No, it's just in this example. In idomatic rust you would write this probably: https://gist.github.com/mitsuhiko/1f37c1092bdf54ce4213

The `try!` macro unwraps the okay part of the expression and early returns the err part. The nice thing about the explicit results is that you will do the error handling. With Python you often do not know if an error might come.


Ok, much better. At the risk of looking more like a java try/catch, is it possible to wrap multiple statements in a single try! clause ?

Or at least have some way of saying " if there's any error in this block of code, simply stop execution and forward it to the calling statement"


No, but that's would also defeat the purpose. The idea of results is that you know from looking at the code what can fail. If you remove that information you might as well use exceptions.


Usually,

   .unwrap_or_else(|e| { fail!("well, that's unexpected") })
You need to handle all results in Rust (because the second option is the error case), or the linter will complain. Considering that failing the task (like in e.g. Erlang) is the standard way to handle errors, yes, this is somewhat idiomatic.

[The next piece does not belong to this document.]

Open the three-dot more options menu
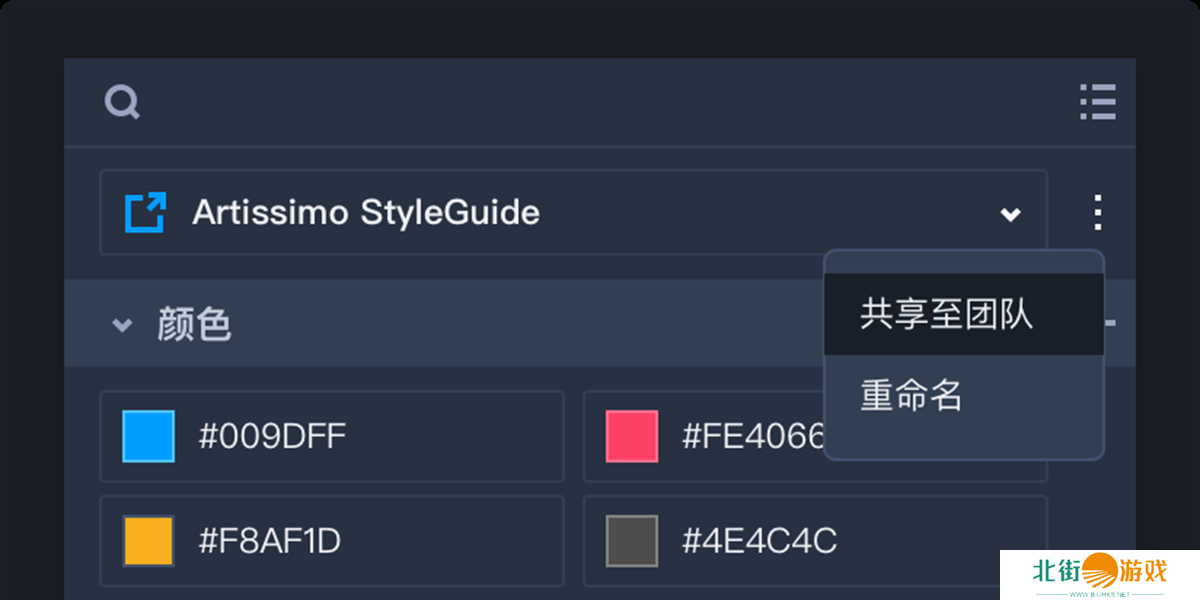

Failing the task isn't the standard way to handle errors; propagating information via the Result type (especially the try! macro) is more conventional, as it allows the caller to handle the problem, failing is very annoying to recover from.

- http://doc.rust-lang.org/nightly/std/result/

- http://doc.rust-lang.org/nightly/std/result/#the-try!-macro


I didn't make that clear enough: I should have qualified by "if the error is indeed fatal at that point".

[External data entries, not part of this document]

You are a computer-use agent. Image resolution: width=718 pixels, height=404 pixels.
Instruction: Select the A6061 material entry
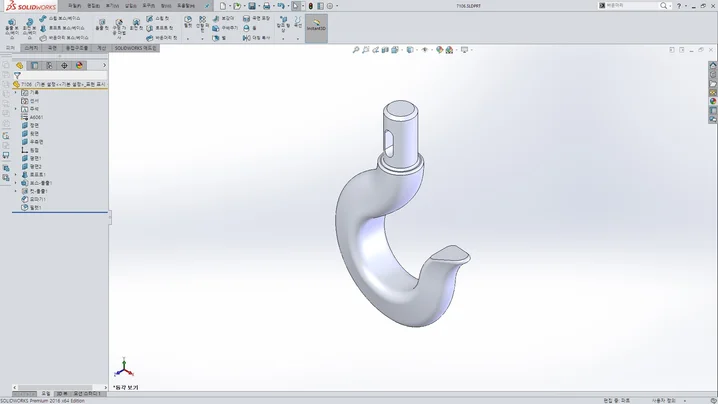click(x=37, y=117)
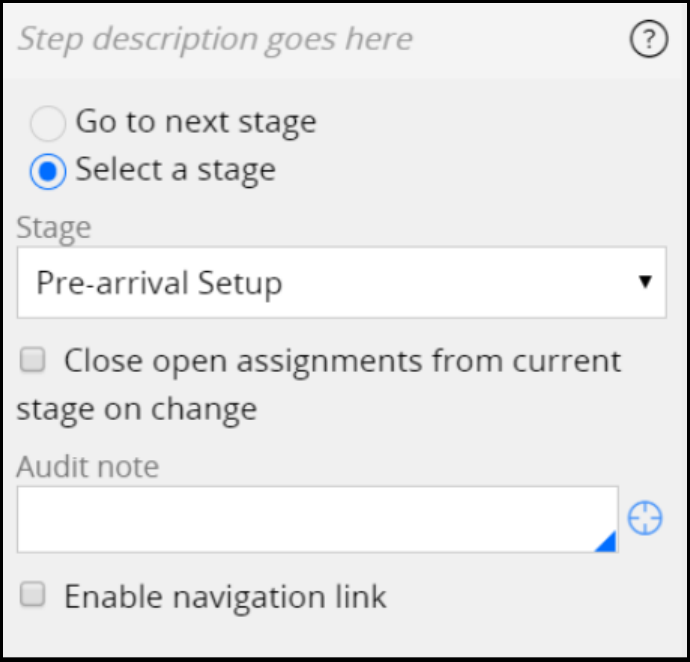Click the Audit note field label
Image resolution: width=690 pixels, height=662 pixels.
click(x=88, y=466)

In the example script, it really doesn't make sense to go on after that.


Python made the choice to sacrifice performance for much better readability, and it shows. You can see the difference between code elegance when working with strings in either languages, for example. The downside is that Python's benchmark numbers are poor. Rust can get to within 1x C's performance; Python would be lucky to get within 100x.

But I do share your concern about `unwrap`. Is it idiomatic to do `unwrap`s, or is it better to define functions to accept and return Option<xxx>?


Unwrap only appears in simplistic examples. The correct "unwrap" is the `try!` macro.


Once you reach the main function, you have to deal with the errors, since you can't propagate them any further.


Your main function is most likely pretty empty and that's the only place where you need to deal with hard failure. And that's the same in all languages. If you write in Python you don't just not handle exceptions either. Somewhere you catch them down and present them to the user in a good way.


Performance and readability are not tradeoffs.